Lab Overview¶
In this lab, you will solve multiagent search tasks framed as realistic applications rather than board games. Each exercise assesses both implementation and reasoning quality.
Real-World Cases¶
Emergency route planning under adversarial traffic
Cybersecurity defense against adaptive attackers
Warehouse robot dispatch with depth-limited search
Dynamic pricing and bidding with Monte Carlo Tree Search
Strategy tournament and evidence-based analysis
Assessment Focus¶
Correct modeling assumptions
Algorithm implementation quality
Performance metrics and interpretation
Explanation of why a strategy is suitable for a domain
Assessment Rubric¶
Each exercise is graded on both implementation and reasoning.
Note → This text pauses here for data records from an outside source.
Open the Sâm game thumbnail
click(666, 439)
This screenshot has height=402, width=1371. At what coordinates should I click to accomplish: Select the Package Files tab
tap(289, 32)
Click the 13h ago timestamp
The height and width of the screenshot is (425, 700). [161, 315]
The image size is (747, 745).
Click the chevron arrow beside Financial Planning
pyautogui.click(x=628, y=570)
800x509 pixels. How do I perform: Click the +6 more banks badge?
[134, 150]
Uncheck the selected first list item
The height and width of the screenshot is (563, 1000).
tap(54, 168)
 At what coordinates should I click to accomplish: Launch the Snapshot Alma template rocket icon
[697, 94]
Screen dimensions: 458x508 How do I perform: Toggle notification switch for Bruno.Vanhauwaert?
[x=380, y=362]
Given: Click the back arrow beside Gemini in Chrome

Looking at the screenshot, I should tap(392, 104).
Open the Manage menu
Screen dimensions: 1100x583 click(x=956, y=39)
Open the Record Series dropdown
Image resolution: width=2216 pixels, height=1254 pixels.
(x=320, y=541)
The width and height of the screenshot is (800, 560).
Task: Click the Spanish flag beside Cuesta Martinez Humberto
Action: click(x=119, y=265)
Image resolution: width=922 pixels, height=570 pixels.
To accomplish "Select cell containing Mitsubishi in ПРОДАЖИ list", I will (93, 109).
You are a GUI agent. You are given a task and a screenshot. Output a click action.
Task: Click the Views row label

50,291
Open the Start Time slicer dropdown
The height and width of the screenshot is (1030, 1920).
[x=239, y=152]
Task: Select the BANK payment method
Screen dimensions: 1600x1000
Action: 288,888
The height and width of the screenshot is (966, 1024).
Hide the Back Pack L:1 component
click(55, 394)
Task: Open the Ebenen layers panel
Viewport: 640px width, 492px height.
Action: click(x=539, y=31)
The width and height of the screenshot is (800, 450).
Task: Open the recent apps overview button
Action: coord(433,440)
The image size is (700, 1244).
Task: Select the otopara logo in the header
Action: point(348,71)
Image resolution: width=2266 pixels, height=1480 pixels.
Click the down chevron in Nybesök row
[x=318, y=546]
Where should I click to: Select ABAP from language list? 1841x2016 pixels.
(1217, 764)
| Criterion | Weight | What is evaluated |
|---|---|---|
| Correctness | 40% | Algorithms return valid actions/values in the given scenario |
| Efficiency | 20% | Use of pruning/simulation budget and measured performance |
| Modeling quality | 20% | Whether assumptions and state design match the real-world problem |
| Explanation quality | 20% | Clear interpretation of results and algorithm choice rationale |
To score well, include short written explanations after each exercise describing tradeoffs and failure cases.
Exercise 1: Emergency Route Planning with Minimax¶
A city dispatch center must choose an ambulance route while an adversarial traffic model introduces worst-case congestion events. Implement Minimax to choose the safest route under worst-case traffic responses.
import random
class EmergencyRouteState:
"""
Simplified adversarial route-planning state.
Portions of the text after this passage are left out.